Offhand, from what I understand:

- Just about any material can filter any size particle, if you pile it up thick enough. What's difficult is to filter, while respecting what little muscle strength we have to suck in the air.

- The fastest and most effective way to nullify any filter is a bad seal between the face and the mask. Leaks are even worse in the case of an improvised filter. Indeed, at equal filtration efficiency, a DIY filter will be much more resistant to the passage of air than a real filter. So the air will have an even greater tendency to take the path of least resistance, and to bypass the filter and go straight through the shortcut offered by the leak.

In a life or death situation, and having only access to a regular hardware store (which of course would not have a single mask left in stock), I would purchase the biggest and highest-quality HEPA cartridge filter for shop vacs, a piece of flexible hose, two check valves, and duck tape. My mouth could make a perfect seal with the hose, the huge canister filter could be attached behind me, to my backpack, and the duck tape would make the connections. The two check valves would be as close to the mouth as possible, and rigged so that when you inhaled, the air would have to pass through the filter, and when you exhaled, the spent air and moisture would "fall out" directly toward the ground, without going back into the filter.

Apparently, many HEPA filters are made of fiberglass, and so you might suck up small particles of glass, but according to some articles, that wouldn't be catastrophic. In addition, the more a filter resists the passage of air, the more it must have a large surface to facilitate breathing. It therefore seems logical to hang this immense filter somewhere other than at the end of your nose.

End of the interlude!

5) What is the true effectiveness of face rags?

The masks speak...
[Source]

Recently (I'm adding this mid-April 2021) an apparently serious article was published on the effectiveness of face rags to slow down the spread of Covid-19. Apparently, they are pretty useless:

Facemasks in the COVID-19 era: A health hypothesis
Baruch Vainshelboim
Med Hypotheses. 2021 Jan; 146: 110411.
PMCID: PMC7680614
PMID: 33303303
[www.ncbi.nlm.nih.gov/pmc/articles/PMC7680614]

I thing facerags are mostly a religious symbol. Their purpose is to be a visible sign of who are the "infidels", and who are the true believers.

Facerags are NOT a religion? Please explain this to me.
Facerags are NOT a religion? Please explain this to me.
[Source]

6) Some questions hard to hide behind a mask

Serious professionals, with serious protection against viruses.
Serious professionals, with serious protection against viruses.
[Source]

Every time I stumble across some physician or pharmacist or other health professionnal, I ask them the same question:

Have you heard of someone who died of Covid-19, who was under the age of 60 and who had no co-morbidities?

Their reaction is always funny. They suddenly become more discreet, look around to make sure no one is listening, and confess that they haven't.

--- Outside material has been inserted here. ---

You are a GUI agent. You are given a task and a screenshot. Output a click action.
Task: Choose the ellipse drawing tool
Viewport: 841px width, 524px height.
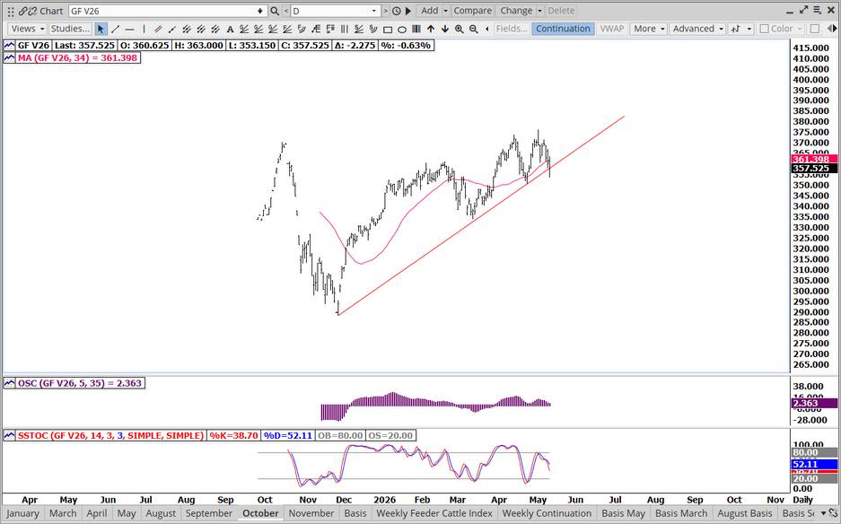tap(402, 29)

Another funny aspect is the idea that Covid-19 is supposedly so horrible, so dangerous, so scary, that you have to get tested to find out if you've had it. When I think of my sister Élizabeth who died of brain cancer, or my dear Marie-Claude who died of Amyotrophic Lateral Sclerosis (ALS), or my Father who died of a cerebral aneurism (and bowel cancer, and heart disease, pick what you want, it's like a menu at McDonalds!), I laugh imagining that these people would have been so happy to have a disease so insignificant that they could not have detected it by themselves!

I've seen statistics here and there (supposedly) on the actual Covid-19 infection rate. If it's true, it's no more deadly than a big annual flu.

7) Conclusion

Am I scared of Covid-19? Less and less. Am I scared of a bloodthirsty mob, whipped into a fury by Mainstream Media propaganda, ready to drag to the guillotine anybody who dares ask questions about what the government is shoving down our throats? Yes. Afraid. Very afraid.

I wish I could invent a mask that would protect us against irrationality!